Pas de plaisirs sans la punition qui va avec. C’est la morale judéo-chrétienne attachée à l’action de gagner de l’argent : aux plaisirs de ce qu’il procure s’attachent consubstantiellement les emmerdements liés à sa conquête. Emmerdements que l’on peut donc s’éviter en renonçant à courir après et, corrélativement, en renonçant à en avoir.

      C’est le charme discret du gagne-petit opposé à l’arrogance démonstrative du plein aux as.

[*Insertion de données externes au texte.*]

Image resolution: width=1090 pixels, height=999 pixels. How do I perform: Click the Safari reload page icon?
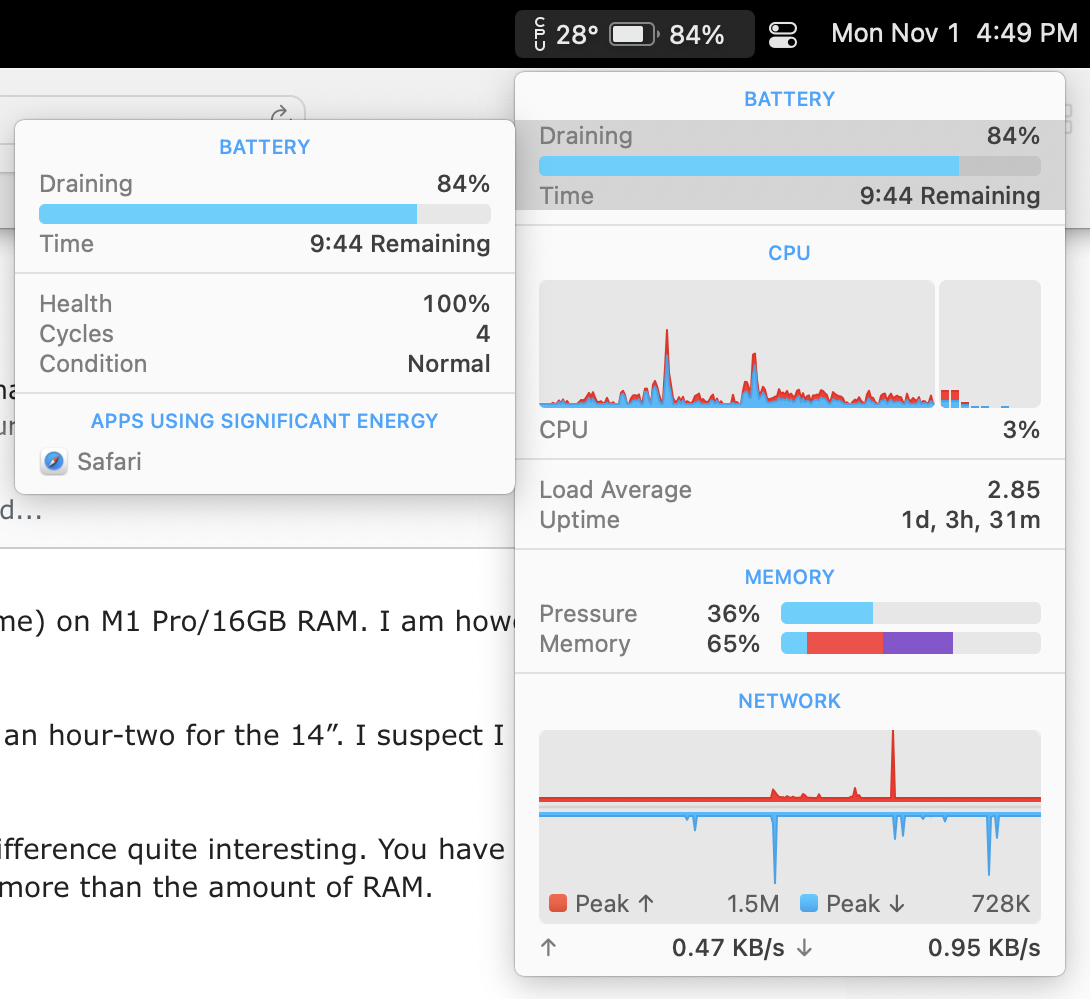(280, 112)
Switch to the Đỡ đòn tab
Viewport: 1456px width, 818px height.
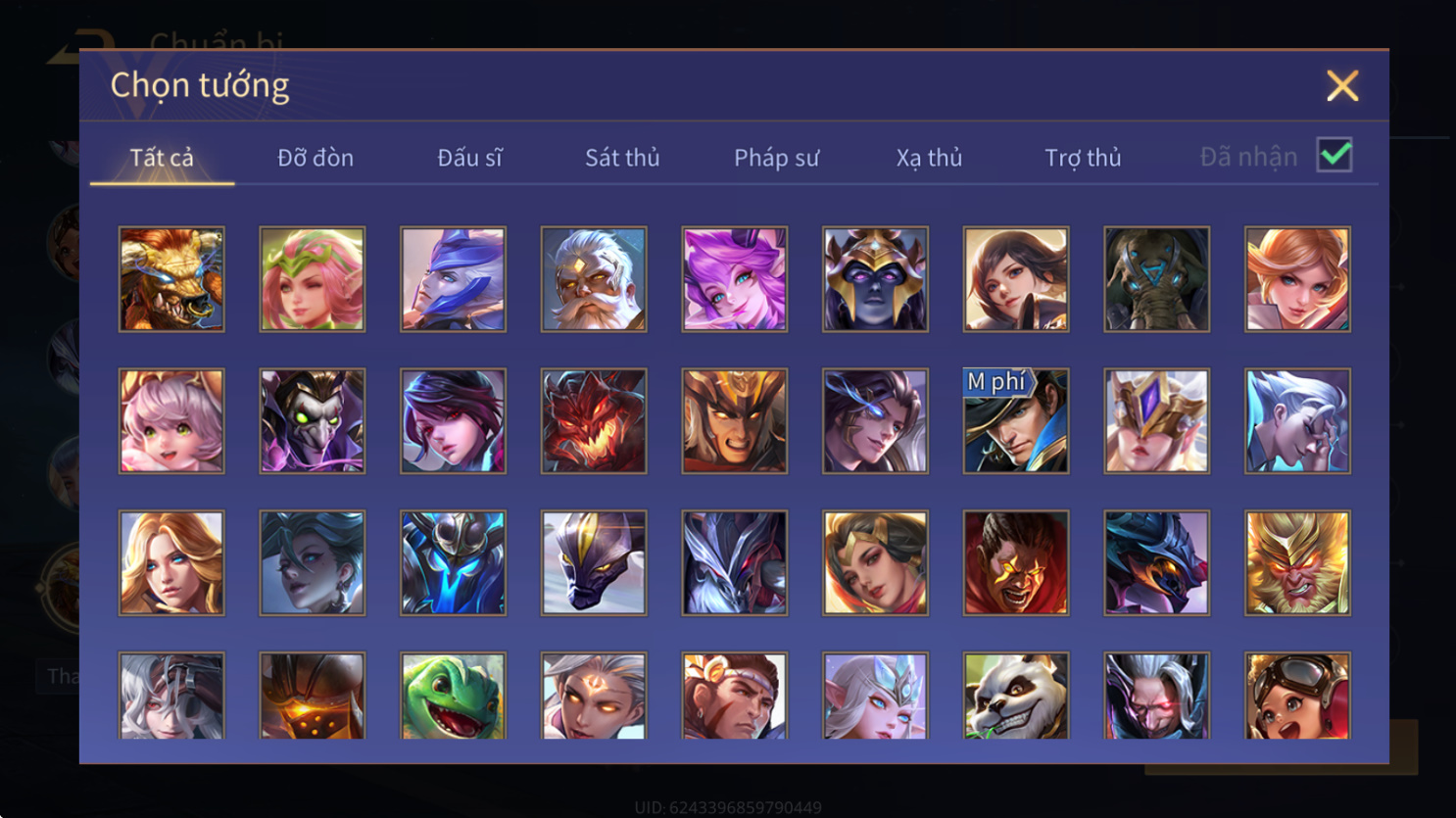[x=315, y=157]
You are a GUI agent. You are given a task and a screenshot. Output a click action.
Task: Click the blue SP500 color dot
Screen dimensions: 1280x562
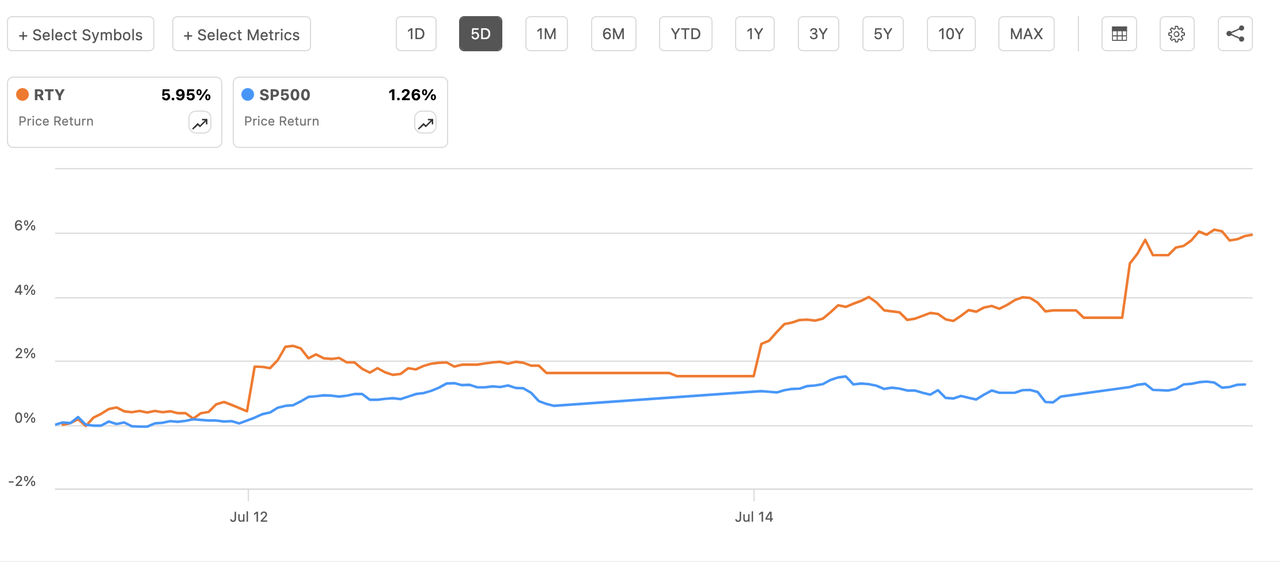[x=248, y=95]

      A ma gauche (le plus souvent), le smicard du BTP, l’employé de la grande distribution ou de la banque, voire l’intellectuel peinard dans sa bibliothèque, spécialiste de l’étude des moines soldats du lac Balaton au 11ème siècle (référence révérence).

      A ma droite (neuf fois sur dix), le commercial-trader-avocat d’affaires plein aux as mais qui bosse 70 heures par semaine et vit dans un stress que les autres ne peuvent même pas imaginer.

      Au moment des grandes décisions d’orientation de ma vie professionnelle, j’ai choisi le stress (pour lequel je n’étais nullement préparé, ne l’ayant jamais rencontré) et ses conséquences hypothétiquement favorables, au lieu du calme (dont j’étais devenu un vrai spécialiste au sein de ma famille) et de la croissance végétative à un (tout petit) chiffre.

      Mauvaise pioche ! Dont je me maudis chaque jour et dont je n’hésite pas à rendre co-responsables mes père et mère, incapables de m’aider à choisir au moment crucial et me laissant patauger dans le marécageux no man’s land du ni-ni (ni encouragement, ni découragement), lequel était, qui plus est, dûment fermé à toute influence (et nourriture) extérieure du fait d’une éducation terriblement protectrice.

      A cause d’eux, j’ai poussé la porte de l’arène en croyant que c’était une cour de récré’. Et j’ai morflé.

      Aujourd’hui, j’ai compris l’astuce. « Quand tu tombes du bateau et que tu ne sais pas nager, tu fais SEMBLANT de savoir, et tu regagnes tranquillement la côte » (proverbe chinois, ou dogon, je ne sais plus).